■ Records provided ■
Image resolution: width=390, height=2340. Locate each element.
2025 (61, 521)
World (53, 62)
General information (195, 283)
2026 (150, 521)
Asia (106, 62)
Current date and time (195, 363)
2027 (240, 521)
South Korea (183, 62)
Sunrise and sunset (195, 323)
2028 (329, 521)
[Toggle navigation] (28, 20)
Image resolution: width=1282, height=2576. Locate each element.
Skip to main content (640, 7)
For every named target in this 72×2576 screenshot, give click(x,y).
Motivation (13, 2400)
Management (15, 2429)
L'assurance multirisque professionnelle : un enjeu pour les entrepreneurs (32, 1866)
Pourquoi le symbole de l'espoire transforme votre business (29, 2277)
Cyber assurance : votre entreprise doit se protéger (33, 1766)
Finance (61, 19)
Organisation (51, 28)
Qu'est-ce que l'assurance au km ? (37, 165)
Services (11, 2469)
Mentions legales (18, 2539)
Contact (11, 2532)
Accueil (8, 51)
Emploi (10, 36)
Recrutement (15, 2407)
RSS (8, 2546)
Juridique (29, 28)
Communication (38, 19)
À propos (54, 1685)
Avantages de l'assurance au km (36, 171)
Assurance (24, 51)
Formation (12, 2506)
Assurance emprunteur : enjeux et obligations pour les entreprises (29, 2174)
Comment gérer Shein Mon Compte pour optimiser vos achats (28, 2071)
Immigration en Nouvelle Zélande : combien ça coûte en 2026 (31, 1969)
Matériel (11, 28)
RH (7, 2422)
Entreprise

■ What is needed ■
Everything above from the line with "Management (15, 2429)" to the line with "Organisation (51, 28)", both included, must be repeated exactly, and nothing outside that range.

■ Exercise output ■
Management (15, 2429)
L'assurance multirisque professionnelle : un enjeu pour les entrepreneurs (32, 1866)
Pourquoi le symbole de l'espoire transforme votre business (29, 2277)
Cyber assurance : votre entreprise doit se protéger (33, 1766)
Finance (61, 19)
Organisation (51, 28)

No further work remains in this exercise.